Regular Expressions in R

Victor Ordu

Beginnings

Check the following collection of words:


begin beige beijing beging bring boing banger


  • It can be seen from this collection that there is a recurring pattern in the words.


begin beige beijing beging bring boing banger


  • In elementary math, such arrangements might lead to the following questions:
    • How many words end in ‘ing’?
    • Which words end in ‘ing’?
    • Which words do not contain ‘ing’?
  • With regard to these quesions, the character sequence i-n-g is known as a regular expression (or regex).
  • With regular expressions, we programmatically provide answers to these questions.

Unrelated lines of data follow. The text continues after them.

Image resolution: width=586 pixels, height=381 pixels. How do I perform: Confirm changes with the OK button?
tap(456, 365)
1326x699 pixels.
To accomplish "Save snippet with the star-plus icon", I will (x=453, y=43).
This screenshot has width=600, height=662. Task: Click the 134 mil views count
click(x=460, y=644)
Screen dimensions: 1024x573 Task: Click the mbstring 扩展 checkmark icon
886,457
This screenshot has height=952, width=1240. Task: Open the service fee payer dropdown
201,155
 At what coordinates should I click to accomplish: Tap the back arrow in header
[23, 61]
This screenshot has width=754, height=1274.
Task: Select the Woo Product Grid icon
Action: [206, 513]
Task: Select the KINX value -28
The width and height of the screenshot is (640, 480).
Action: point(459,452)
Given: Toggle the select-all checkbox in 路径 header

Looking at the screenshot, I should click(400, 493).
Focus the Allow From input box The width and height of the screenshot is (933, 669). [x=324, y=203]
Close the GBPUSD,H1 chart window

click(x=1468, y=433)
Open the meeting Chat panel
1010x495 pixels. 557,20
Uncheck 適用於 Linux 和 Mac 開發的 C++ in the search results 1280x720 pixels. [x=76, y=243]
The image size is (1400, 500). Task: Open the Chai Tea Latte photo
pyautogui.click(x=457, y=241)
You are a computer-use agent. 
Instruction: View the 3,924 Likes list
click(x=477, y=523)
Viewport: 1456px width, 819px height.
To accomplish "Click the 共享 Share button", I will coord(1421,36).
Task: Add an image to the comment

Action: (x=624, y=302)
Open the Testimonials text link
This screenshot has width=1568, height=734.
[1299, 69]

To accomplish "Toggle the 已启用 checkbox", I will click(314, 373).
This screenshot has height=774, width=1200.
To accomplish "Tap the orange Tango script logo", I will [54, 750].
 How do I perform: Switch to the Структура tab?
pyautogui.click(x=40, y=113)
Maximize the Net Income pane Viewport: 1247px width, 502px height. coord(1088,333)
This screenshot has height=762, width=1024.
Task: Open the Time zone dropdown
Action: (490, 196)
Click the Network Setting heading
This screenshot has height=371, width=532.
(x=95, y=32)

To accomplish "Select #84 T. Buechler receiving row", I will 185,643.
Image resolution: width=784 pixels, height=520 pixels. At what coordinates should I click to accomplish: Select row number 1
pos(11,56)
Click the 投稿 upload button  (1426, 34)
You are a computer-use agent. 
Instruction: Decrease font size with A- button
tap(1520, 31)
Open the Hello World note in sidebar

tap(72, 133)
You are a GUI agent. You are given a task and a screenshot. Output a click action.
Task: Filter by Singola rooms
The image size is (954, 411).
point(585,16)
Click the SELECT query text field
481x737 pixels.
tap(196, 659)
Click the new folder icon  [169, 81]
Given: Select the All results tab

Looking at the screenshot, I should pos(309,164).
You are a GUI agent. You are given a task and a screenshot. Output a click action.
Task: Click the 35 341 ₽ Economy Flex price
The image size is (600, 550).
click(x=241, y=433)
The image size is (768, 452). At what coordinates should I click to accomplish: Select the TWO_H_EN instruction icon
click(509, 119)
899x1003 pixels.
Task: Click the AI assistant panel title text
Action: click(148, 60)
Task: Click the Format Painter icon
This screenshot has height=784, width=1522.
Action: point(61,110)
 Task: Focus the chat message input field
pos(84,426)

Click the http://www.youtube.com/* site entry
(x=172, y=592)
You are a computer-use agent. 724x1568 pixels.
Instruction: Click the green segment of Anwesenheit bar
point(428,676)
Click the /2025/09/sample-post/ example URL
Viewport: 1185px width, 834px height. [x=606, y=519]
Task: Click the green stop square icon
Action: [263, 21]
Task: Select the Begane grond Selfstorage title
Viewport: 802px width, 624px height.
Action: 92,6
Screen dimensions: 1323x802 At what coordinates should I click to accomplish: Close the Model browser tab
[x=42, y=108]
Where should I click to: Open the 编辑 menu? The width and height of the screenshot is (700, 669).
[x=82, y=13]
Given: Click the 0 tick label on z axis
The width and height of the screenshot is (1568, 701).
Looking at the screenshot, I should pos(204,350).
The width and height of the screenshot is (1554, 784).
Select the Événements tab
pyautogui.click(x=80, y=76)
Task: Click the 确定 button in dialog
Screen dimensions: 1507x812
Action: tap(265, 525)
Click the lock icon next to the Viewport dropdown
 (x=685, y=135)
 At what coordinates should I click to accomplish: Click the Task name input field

What is a Regular Expression?

  • A character pattern that is used to match text
  • Essentially, letters and symbols used to identify strings
  • Core regex syntax essentially the same across programming languages
  • Two types of characters used:
    • Literals e.g. A to Z, 0 to 9
    • Metacharacters e.g. ^, $, +, ?, etc

Literal or “Regular” Characters

Easy way to use regex

a matches ‘apple’, ‘bag’, ‘hat’, ‘dam’

pp also matches ‘apple’

cat matches ‘catch’, ‘locate’, ‘ducat’, and of course, ‘cat’

Metacharacters

Metacharacters are where the real power of regex resides. There are various types:

  1. Character matching
  2. Quantifiers
  3. Anchors
  4. Grouping
  5. Character classes
  6. Escapes

Character matching

. (dot) matches ANY character

\w matches any alphanumeric character

\d matches any digit (0 through 9)

\s matches whitespace (including tabs, newlines, etc.)

The negations of these are \W, \D, \S

Quantifiers

  • Used to indicate how many times a given character is matched
  • For example, “How many times does the letter ‘q’ occur?”

* means zero or more

? means at least one time

+ means one or more times

{n} means “exactly n times”

{n,} means “n or more times”

{n,m} means “between n and m times”

Anchors

These characters are used to define the bounds of strings

^ indicates the start of a line

$ indicates the end of a line

\b indicates the bounds of a “word”

Grouping

These characters are used for grouping regex characters:

(...) - any set of characters bounded by parentheses is taken as a unit

Character classes

This is a useful construct for

[xyz] is taken as match on “any of x, y, or z”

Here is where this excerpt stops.